Paolo decidiu viver meses a fio próximo das sangrentas batalhas de Homs. Procurou todos os grupos armados, incluindo as forças leais ao governo, o exército sírio livre, a brigada al-Farouq, próxima da Irmandade Muçulmana, além de outros grupos de corte salafita. Paolo chegou inclusive a por fim ao sequestro de um homem de quarenta anos. Sua coragem é reconhecida por todos os agentes do conflito, mas a reconstrução da paz não repousa no esforço de um só indivíduo.

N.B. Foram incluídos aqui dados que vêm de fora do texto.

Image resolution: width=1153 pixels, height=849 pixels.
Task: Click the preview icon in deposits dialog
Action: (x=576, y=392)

O governo de Damasco ficou claramente irritado com a carta aberta de Paolo a Kofi Annan, que merece leitura cuidadosa por parte dos que se empenham no término do conflito. Uma das primeiras necessidades do povo sírio se traduz na presença massiva da Cruz Vermelha e por motivos humanitários. Quanto ao processo de negociação política, exige-se a mudança real e imediata na estrutura de poder, cujo “regime obedece a um grupo obscuro de super-hierarcas”.
O argumento deplorável de que os árabes e a democracia são incompatíveis, além de absurdo, atende aos interesses da guerra, às engrenagens de uma razão de estado suicida e devastadora. Dall’Oglio acredita que a Síria poderá ser a médio prazo um ponto de equilíbrio nos conflitos regionais e admite que a maior parte da população não endossa o contexto de uma guerra fria (como a oposição entre Rússia e Estados Unidos levaria a supor), mas defende um espaço multipolar, anti-imperialista, identificando-se como um polo árabe, regido pelos princípios gerais de emancipação e de autodeterminação.

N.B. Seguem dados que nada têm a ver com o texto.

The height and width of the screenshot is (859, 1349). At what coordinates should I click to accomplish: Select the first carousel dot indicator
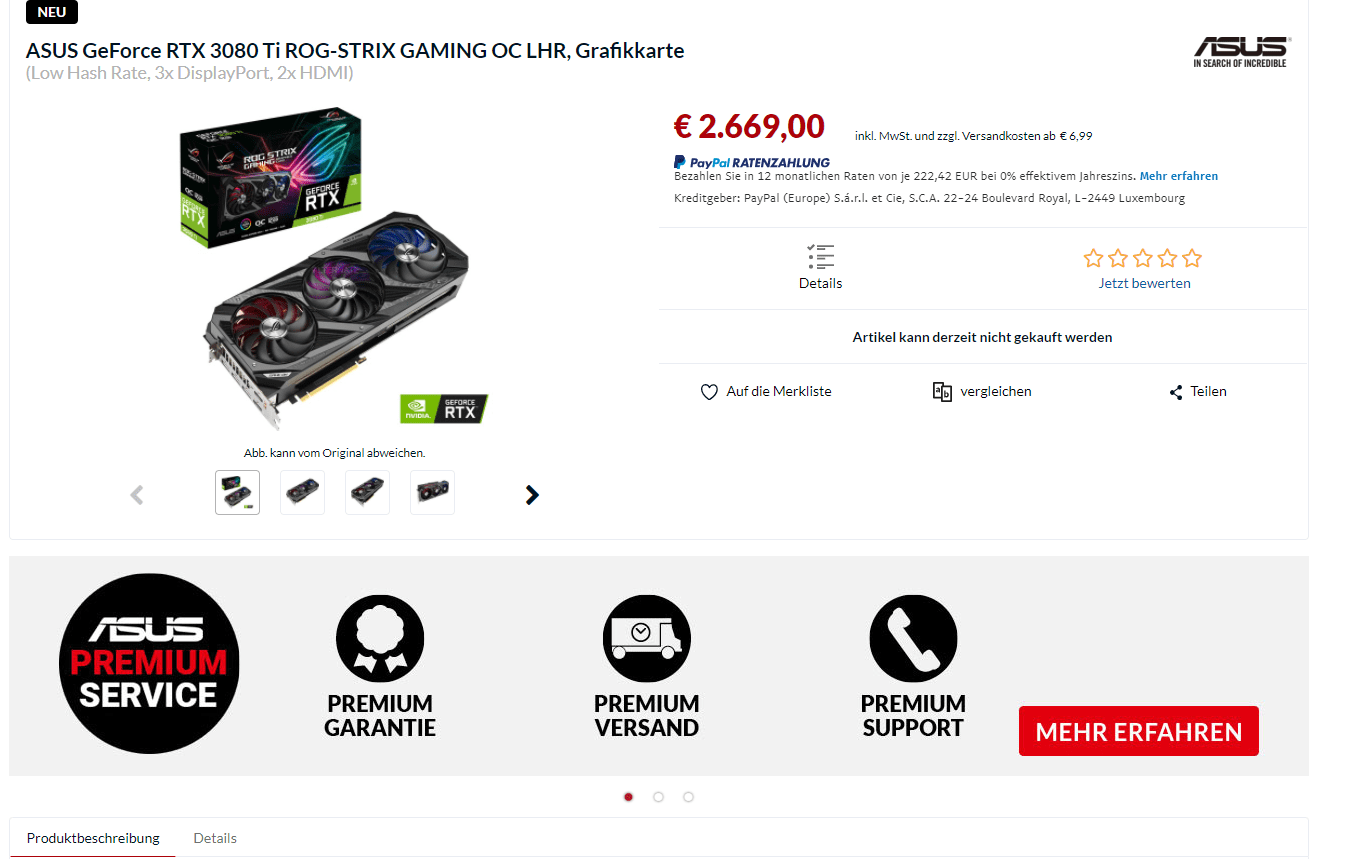(x=628, y=797)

Além disso, seria preciso arregimentar um contingente de trinta mil homens, uma brigada de paz que garanta o respeito ao cessar-fogo e à defesa da população.
Paolo dall’Oglio insiste na “criação de comitês de reconciliação locais, protegidos pelos boinas azuis e coordenados em conjunto com as agências especializadas da ONU, com atenção especial aos presos, sequestrados e desaparecidos das diferentes partes em conflito. Será necessário aumentar o mais rápido possível a reinserção dos jovens que foram atraídos para o terrorismo, para as atividades armadas ou para o crime”.
A carta de Paolo busca um processo de intervenção voltado para a paz, realidade que deverá ser redesenhada a partir do consenso democrático, não como decorrência de uma imposição marcial ou da vingança do status quo do governo sírio. Não podemos combater os ódios represando-os. Uma vez interrompidos, ressurgem com maior brutalidade. Desejamos um Oriente Médio sem represamento de ódios, dissipados num gesto consensual permanente.
Falei por telefone com Paolo dall´Oglio pouco antes de ele chegar à fronteira com o Líbano. Mesmo com o telefone grampeado, disse-me que a Síria jamais deixaria de habitá-lo e que ele não deixaria de lutar pelo seu povo. Disse-me ainda que espera do Brasil uma proximidade mais forte com a Síria, à altura dos laços de amizade que as famílias de imigrantes ajudaram a criar, de forma anônima, sem alarde, sempre a favor do diálogo e da paz. Desse lado da linha, mal consegui conter a emoção.